Segment Start: EXCERPTED DATA

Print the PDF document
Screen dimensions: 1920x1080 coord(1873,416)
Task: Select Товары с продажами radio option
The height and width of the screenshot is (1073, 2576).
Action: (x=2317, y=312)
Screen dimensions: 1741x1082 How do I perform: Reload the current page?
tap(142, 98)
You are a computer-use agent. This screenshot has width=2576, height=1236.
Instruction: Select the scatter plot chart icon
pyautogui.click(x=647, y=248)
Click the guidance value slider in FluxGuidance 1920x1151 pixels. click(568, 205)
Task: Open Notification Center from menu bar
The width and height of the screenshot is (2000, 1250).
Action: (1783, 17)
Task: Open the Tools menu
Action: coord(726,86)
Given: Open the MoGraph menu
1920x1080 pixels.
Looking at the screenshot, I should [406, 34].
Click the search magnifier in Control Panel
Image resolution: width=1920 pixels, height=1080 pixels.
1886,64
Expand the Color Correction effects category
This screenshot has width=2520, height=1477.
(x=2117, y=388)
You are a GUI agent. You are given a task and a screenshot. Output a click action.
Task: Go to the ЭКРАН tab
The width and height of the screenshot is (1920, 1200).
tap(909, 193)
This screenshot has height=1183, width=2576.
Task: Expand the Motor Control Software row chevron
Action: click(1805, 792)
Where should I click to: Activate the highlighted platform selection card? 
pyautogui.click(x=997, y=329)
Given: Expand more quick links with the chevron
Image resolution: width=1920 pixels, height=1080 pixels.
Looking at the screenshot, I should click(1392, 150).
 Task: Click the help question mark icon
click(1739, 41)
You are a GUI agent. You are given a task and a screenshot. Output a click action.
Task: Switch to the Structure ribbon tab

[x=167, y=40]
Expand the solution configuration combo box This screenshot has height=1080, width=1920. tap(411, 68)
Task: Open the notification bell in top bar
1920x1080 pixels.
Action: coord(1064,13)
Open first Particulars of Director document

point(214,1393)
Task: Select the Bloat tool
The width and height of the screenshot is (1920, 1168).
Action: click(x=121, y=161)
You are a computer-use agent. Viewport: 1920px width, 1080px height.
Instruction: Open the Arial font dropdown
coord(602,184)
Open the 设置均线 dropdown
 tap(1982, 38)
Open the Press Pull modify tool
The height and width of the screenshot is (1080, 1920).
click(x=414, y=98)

Segment End: EXCERPTED DATA

YOUR INSTRUCTIONS
Count each line above in which the string "agent" appears, then state only the total.

REPLY TO THE EXERCISE
4